F-127溶液を吸引し、カバースリップをPBSで5回洗浄し、1回は細胞培養培地で洗浄し、シュワン細胞を1000細胞/センチメートル平方の播種密度で播種する。細胞播種後45分後、細胞培養培地を取り出し、カバースリップをPBSで2回洗浄し、複数の細胞が同じパターンに付着するのを防ぎます。細胞培養環境で細胞を48時間保存してから定量化します。
整列した細胞を調べる線パターン細胞培養基質を作成するには、原稿の方向に従ってスタンプを作成し、目的の寸法に切り出します。先に述べたように調整可能なPDMS表面でコーティングされた2つのペトリ皿を準備し、皿の1つにラインパターンの細胞接着領域を印刷するためにマイクロコンタクト印刷を行う。スタンプを取り外した後、ペトリ皿に0.2%Pluronic F-127溶液の4ミリリットルを充填し、1時間インキュベートします。
PDMSスタンプの各側を70%エタノールで3回リンスし、空気で乾燥させます。PDMS スタンプを回転させて、前に説明したように、2 番目のペトリ皿にパターン化されていないセル接着領域を印刷します。F-127溶液で皿をインキュベートした後、溶液を取り除き、PBSで3回、新鮮な細胞培養培地で1回皿を洗います。
次に、皿の上に細胞を播種し、リセートを準備する前に48時間所望の条件でそれらを維持します。溶解物を調製するには、氷冷PBSで細胞を2分間洗浄し、原稿の指示に従って調製した80マイクロリットルのRIPA溶液を各細胞接着領域に加え、25分間氷塊の上に細胞をインキュベートします。シュワン細胞を細胞スクレーパーで5分間掻き取り、ライセートをラベル付き1.5ミリリットルのマイクロ遠心分離チューブに集めます。

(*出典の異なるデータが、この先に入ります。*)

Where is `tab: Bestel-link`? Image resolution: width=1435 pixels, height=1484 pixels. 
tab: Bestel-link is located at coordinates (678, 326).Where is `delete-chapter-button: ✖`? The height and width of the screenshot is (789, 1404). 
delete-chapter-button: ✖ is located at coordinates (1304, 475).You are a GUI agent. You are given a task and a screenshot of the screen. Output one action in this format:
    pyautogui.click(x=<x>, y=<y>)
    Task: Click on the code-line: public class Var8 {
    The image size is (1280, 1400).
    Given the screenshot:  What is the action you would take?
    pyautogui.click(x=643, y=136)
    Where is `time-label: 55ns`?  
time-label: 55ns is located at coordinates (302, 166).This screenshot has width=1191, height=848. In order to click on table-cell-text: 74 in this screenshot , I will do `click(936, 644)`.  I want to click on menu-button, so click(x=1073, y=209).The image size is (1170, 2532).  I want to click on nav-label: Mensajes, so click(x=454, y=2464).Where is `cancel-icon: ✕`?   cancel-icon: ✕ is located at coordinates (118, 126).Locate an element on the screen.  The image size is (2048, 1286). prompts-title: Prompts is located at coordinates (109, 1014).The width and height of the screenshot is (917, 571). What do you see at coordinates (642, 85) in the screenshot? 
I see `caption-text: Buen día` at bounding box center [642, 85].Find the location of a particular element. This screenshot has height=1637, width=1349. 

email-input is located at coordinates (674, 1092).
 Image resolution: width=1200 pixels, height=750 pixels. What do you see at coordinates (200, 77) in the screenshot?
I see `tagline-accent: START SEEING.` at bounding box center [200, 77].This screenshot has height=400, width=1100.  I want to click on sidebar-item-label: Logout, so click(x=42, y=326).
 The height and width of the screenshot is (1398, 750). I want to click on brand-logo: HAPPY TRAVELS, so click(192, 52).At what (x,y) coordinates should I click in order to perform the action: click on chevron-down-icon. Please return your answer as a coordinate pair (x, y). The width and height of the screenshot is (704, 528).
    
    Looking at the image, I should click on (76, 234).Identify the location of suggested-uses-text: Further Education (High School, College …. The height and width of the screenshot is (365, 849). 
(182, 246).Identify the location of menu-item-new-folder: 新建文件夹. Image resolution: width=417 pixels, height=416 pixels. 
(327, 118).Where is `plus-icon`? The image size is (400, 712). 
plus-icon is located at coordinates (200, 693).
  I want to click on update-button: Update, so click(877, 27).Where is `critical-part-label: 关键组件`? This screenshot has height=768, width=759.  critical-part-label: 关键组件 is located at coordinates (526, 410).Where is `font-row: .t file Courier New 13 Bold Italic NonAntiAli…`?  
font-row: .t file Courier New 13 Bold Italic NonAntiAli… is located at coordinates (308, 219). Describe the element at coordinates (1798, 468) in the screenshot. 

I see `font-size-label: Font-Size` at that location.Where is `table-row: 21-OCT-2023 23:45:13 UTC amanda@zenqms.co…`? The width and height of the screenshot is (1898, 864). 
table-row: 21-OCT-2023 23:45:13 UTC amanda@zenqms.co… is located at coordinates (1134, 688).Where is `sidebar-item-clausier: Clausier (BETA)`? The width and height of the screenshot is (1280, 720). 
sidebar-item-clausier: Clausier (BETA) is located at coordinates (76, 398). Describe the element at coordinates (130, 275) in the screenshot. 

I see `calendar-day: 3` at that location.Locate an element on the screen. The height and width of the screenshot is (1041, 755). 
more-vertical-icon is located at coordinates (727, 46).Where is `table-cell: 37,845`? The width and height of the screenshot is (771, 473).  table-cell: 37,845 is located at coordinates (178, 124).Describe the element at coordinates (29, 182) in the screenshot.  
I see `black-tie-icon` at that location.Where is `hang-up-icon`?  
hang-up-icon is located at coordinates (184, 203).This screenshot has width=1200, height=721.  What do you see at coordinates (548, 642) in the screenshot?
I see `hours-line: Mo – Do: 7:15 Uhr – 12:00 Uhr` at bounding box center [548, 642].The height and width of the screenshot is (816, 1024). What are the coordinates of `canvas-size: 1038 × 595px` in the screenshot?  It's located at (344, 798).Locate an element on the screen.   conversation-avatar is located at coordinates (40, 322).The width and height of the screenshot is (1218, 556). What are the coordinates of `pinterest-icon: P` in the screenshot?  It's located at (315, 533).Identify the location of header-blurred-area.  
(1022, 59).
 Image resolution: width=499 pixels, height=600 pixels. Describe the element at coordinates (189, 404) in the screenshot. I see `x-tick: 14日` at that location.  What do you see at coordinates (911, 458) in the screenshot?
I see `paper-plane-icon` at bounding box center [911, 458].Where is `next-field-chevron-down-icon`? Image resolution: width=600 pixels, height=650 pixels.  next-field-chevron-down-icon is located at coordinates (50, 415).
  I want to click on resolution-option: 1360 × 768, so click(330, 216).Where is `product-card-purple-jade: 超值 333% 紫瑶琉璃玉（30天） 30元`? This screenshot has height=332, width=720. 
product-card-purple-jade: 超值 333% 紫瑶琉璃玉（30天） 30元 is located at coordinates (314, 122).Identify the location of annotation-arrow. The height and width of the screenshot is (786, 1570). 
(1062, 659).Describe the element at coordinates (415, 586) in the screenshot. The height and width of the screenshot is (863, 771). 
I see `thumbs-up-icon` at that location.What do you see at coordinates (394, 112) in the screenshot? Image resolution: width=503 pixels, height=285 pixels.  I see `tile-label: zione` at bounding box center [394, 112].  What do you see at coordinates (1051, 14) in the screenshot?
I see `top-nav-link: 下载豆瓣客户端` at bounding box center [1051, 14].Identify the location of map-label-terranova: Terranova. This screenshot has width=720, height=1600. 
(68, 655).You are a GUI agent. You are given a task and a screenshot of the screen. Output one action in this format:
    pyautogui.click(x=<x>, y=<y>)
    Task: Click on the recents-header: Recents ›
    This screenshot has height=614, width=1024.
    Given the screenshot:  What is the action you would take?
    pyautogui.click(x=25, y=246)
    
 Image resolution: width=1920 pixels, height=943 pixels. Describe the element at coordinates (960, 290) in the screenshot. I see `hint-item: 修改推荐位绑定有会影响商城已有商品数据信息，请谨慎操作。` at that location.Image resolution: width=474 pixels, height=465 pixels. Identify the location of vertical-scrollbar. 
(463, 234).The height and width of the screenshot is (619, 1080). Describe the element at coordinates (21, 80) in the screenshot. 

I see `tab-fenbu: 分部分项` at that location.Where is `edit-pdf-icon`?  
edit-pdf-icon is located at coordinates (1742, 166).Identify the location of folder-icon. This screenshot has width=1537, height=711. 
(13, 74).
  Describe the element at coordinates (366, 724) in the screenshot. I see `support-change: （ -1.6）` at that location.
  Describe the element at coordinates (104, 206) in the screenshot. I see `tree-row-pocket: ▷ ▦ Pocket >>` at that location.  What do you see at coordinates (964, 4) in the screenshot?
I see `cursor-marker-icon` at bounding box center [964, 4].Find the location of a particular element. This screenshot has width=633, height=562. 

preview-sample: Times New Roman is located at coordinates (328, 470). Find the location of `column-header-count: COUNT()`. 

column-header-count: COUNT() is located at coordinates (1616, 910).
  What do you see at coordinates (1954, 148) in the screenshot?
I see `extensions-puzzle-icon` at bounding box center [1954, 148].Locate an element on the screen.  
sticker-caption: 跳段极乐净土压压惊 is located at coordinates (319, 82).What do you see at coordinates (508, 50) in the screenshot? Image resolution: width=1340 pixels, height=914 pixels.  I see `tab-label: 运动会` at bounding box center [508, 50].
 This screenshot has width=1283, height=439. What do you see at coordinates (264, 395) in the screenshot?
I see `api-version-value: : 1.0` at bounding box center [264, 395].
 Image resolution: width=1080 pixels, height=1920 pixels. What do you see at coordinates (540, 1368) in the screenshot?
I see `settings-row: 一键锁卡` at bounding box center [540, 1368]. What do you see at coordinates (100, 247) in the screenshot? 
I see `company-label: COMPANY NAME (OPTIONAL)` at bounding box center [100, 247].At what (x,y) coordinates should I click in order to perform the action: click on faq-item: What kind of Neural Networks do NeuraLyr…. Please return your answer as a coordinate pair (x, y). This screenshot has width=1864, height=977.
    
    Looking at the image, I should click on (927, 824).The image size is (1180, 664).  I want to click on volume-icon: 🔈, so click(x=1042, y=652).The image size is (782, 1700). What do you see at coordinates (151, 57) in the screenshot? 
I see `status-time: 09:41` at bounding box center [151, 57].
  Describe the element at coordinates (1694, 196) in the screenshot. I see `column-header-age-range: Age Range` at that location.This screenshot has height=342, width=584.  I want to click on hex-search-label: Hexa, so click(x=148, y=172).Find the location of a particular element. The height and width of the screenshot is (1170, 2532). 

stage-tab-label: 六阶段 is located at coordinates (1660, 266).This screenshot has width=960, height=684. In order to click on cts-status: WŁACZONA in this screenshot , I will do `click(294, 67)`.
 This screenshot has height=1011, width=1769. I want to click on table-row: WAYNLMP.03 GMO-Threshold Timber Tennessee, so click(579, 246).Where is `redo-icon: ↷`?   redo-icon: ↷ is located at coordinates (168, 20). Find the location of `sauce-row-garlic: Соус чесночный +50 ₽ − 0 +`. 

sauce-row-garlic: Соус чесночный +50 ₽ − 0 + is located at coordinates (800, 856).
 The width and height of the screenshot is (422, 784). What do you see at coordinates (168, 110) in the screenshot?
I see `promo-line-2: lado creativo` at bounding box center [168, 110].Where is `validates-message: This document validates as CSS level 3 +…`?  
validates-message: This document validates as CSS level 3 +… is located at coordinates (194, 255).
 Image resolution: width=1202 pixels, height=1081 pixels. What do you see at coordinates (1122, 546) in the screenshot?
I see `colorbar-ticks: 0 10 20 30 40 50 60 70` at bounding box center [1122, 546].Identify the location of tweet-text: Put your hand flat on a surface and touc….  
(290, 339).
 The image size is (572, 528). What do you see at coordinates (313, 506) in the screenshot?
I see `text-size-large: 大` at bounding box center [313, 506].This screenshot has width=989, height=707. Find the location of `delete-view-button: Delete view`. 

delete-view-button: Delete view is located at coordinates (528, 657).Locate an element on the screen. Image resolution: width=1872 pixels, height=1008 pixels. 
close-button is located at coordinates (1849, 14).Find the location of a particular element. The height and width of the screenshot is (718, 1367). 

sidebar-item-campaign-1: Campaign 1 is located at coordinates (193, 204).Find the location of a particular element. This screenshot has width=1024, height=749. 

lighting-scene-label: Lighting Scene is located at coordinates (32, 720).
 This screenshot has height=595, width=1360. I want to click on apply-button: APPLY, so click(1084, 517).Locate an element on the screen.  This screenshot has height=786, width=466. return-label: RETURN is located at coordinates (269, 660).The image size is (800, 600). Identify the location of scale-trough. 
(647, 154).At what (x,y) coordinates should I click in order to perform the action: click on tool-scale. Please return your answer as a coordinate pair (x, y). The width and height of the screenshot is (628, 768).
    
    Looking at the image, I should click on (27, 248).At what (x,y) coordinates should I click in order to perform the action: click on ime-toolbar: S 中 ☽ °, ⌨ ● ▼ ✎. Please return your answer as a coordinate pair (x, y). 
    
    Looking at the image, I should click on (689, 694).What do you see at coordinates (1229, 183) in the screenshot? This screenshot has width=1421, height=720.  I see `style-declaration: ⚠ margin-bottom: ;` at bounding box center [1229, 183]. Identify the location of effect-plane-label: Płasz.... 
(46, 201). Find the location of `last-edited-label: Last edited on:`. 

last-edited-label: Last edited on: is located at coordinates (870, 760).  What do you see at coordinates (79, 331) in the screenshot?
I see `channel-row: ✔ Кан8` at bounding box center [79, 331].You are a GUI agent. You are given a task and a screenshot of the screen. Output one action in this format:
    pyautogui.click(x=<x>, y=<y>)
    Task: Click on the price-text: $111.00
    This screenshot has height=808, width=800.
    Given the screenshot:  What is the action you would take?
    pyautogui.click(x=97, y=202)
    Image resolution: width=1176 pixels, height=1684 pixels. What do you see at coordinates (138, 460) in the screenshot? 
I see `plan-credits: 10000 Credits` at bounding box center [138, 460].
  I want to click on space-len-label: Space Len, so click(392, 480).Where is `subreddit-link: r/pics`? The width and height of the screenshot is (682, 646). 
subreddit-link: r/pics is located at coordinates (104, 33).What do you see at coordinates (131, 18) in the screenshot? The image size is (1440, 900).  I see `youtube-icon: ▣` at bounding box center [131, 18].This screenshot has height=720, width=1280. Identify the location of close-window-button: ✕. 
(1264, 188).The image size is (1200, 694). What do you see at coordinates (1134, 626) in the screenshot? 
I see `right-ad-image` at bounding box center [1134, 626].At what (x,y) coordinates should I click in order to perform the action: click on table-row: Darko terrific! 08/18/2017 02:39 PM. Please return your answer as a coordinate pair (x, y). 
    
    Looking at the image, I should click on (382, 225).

12000回Gと摂氏4度で15分間、リゼートを遠心分離します。上清を集め、きれいなマイクロ遠心チューブに移します。ラミニン被覆基材は、コラーゲンおよびフィブロネクチン被覆基材と比較して増殖速度が高い結果となる。
ラミニンコーティングと異なるモジュライを有する基質上のシュワン細胞は、比較的柔らかい基質が細胞増殖速度を低下することを示した。細胞はまた、タンパク質発現について分析した。転写因子c-Jun発現は、基質が柔らかくなるにつれてアップレギュレートされた。
しかし、最も柔らかい基質上で著しくダウンレギュレートされた。硬質基質では、コラーゲン被覆基質が最も高いc-Jun発現をもたらし、基質が柔らかくなるにつれて、ラミニンはc-Junの最高レベルを示した。次に、細胞をローダミン-ファロイジンで染色し、c-Jun発現における細胞の広がりおよび面積の役割を探る。
細胞培養基質上に細胞粘着線を作成すると、パターン基質に播種された細胞の核アスペクト比は、パターン化されていない基質上の細胞に比べて増加した。c-Junとp75の両方のニューロトロフィン受容体の発現は、より小さな広がり領域を有する高密度細胞においてアップレギュレートされた。ラインパターン化された細胞は、非パターン化細胞と比較した場合、c-Junおよびp75 NTRの両方の発現も高い結果となった。
マイクロコンタクトプリントセルの接着形状は、細胞間相互作用を排除しながら、細胞の広がり領域と伸びを正確に制御するために作成されました。細胞縦横比を上げると、核伸長が増加した。c-Junの発現は、細胞伸長と細胞拡散抑制の両方によってアップレギュレートされた。
核とアクチンの両方の免疫蛍光染色により、このマイクロパターン化法により細胞の広がり領域と伸びが正確に制御されていることを確認しました。この技術は、シュワン細胞生物学と再生と癌の文脈におけるシグナル伝達を機械的に分析する方法として、当社の調整可能な基質を使用する方法を開いた。